There are a multitude of trade and investment opportunities for exporters in the China market. Some of the major sectors currently experiencing rapid growth are: processed food and beverages, gambling, transport, IT and telecommunications, minerals and energy, environment protection, building construction products and services. Three of the major growth industries though are the exporting of education, processed food and wine products.
The foreign education sector in China is split in two - students studying abroad and foreign education service providers establishing a presence in Shanghai. The type of students interested in Australia includes those who desire pure language study and those who wish to study university degrees right through to post-graduate/MBA studies etc.
As the cost of overseas study remains high, pursuing qualifications through foreign accredited institutions in China has become more practical and more popular. Course delivery can take two forms. One is the foreign school catering exclusively to expatriates, which can be wholly foreign owned and the investor need not be an education entity. The other is a co-operative arrangement or twinning with a Chinese institution where local students are the target markets. These schools are encouraged to provide vocational education. Foreign investors must have a Chinese partner who can lodge an application with the local education authorities for approval.
As Chinese become more prosperous, demand for more sophisticated products, with a greater emphasis on quality, convenience and freshness continues to grow. This means that considerable unsatisfied demand for elaborately processed foods exists.
There has always been a stable market for imported foods in China, especially in respect to hotels, bars and western style restaurants. Increasingly, Chinese consumers themselves are becoming to lay great stress on brand and brand loyalty than before. This means that companies with a strong international brand and aggressive marketing strategies continue to hold large market shares. Foreign companies that have been given permission by the Chinese government to set up supermarket chains include Yaohan, Wellcome, Parkson, Park 'N Shop, Careful, Pricemart and CHC. These companies are setting up supermarkets in a limited number of locations. When China enters the WTO (maybe sometime in 2000), it is hoped that official policies on foreign supermarket operation in China will be less regulated.
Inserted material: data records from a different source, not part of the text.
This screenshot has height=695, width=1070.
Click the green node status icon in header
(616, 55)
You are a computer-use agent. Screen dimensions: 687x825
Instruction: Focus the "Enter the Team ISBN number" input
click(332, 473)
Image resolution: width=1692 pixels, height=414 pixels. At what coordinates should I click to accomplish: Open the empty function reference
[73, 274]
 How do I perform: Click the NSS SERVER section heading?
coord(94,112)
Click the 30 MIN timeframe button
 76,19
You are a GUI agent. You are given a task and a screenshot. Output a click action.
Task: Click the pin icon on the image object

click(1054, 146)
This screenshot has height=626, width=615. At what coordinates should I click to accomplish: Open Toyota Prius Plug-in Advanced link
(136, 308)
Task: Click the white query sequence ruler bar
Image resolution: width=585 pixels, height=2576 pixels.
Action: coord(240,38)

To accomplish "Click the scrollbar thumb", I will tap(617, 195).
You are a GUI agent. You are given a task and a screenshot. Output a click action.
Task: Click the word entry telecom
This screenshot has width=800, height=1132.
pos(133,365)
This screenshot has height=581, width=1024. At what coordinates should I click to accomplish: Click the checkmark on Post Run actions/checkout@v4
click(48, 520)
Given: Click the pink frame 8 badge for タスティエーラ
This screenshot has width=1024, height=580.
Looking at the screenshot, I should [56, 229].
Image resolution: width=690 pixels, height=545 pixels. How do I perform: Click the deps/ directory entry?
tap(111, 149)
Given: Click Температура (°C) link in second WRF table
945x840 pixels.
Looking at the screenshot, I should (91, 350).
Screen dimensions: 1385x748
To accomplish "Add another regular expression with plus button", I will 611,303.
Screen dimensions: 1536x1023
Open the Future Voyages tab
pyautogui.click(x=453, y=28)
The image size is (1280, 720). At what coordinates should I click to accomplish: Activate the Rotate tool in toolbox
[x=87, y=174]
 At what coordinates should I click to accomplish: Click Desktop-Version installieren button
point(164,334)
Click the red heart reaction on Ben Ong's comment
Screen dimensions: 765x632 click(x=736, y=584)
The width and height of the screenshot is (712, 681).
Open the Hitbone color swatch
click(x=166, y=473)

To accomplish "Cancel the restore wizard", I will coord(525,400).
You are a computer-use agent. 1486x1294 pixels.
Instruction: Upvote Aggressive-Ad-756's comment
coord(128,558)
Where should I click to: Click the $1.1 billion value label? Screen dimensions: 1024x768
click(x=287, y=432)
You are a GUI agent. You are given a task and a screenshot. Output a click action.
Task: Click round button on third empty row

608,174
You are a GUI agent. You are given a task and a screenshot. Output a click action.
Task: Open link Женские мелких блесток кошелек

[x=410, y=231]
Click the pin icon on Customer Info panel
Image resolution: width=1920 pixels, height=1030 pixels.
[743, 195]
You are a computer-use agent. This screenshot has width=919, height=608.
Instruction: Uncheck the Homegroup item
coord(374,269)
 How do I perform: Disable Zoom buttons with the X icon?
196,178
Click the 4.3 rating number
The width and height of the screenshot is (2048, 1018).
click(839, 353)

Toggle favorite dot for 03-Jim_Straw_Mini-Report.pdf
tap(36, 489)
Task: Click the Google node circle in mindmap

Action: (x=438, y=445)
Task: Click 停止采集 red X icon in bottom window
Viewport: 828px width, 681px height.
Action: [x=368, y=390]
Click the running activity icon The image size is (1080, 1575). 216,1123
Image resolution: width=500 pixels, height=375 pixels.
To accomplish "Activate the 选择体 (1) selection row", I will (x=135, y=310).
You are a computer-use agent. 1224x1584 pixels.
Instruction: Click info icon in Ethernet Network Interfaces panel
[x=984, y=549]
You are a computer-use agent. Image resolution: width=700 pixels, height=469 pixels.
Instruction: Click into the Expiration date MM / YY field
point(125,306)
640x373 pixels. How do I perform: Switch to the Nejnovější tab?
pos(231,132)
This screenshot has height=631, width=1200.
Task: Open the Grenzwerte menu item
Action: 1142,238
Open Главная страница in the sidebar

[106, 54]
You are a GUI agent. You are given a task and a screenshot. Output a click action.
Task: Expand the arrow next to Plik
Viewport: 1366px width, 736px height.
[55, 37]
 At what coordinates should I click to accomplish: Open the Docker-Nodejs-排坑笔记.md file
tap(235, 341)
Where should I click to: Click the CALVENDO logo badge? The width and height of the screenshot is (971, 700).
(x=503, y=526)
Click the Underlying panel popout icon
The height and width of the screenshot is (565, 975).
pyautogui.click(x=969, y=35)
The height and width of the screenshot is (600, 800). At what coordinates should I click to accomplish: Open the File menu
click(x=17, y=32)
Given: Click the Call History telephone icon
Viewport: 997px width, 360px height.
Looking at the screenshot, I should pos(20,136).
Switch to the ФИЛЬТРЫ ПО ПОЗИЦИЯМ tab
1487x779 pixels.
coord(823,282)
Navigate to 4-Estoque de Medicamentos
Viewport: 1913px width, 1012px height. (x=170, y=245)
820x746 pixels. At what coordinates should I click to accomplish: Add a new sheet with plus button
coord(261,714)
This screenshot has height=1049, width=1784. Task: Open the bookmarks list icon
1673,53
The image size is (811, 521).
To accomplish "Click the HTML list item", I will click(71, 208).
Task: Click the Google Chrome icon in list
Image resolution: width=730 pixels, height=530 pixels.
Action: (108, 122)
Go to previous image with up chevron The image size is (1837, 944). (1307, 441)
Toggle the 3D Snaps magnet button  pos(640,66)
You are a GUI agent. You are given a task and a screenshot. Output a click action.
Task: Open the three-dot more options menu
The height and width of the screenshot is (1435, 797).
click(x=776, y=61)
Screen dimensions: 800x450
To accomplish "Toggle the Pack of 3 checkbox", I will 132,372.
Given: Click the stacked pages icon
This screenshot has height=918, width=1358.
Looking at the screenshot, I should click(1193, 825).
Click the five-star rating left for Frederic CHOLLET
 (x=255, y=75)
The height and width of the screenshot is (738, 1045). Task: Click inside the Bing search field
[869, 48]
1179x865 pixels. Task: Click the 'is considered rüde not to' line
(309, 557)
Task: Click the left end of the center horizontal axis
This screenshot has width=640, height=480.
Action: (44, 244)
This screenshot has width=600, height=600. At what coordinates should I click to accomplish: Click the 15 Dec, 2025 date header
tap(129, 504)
Wine is especially popular in the large cities of China (Beijing, Shanghai and Guangzhou) and has great potential given the increasing disposable income of local people, the health benefits of drinking wine and the government campaign against grain-based alcoholic drinks. However, many Chinese have little knowledge of table wine, and few people can differentiate quality and appreciate the taste. With this in mind, and excellent promotional tool could be wine appreciation and information courses to educate food and beverage managers, restaurant owners and waiters. This would also attract high-income earners and may ultimately stimulate the consumption of quality wine.
The Chinese wine market is price sensitive and consequently locally manufactured wine holds the largest market share. French companies are active in setting up joint venture either growing grapes and manufacturing wine or bottling bulk-imported wine. Better quality wine is limited to hotels and restaurants and consumed mostly by Western diners. To successfully sell wine in China, local bottling of bulk-imported wine is considered the most economical and practical way to supply the local market with a competitively priced product.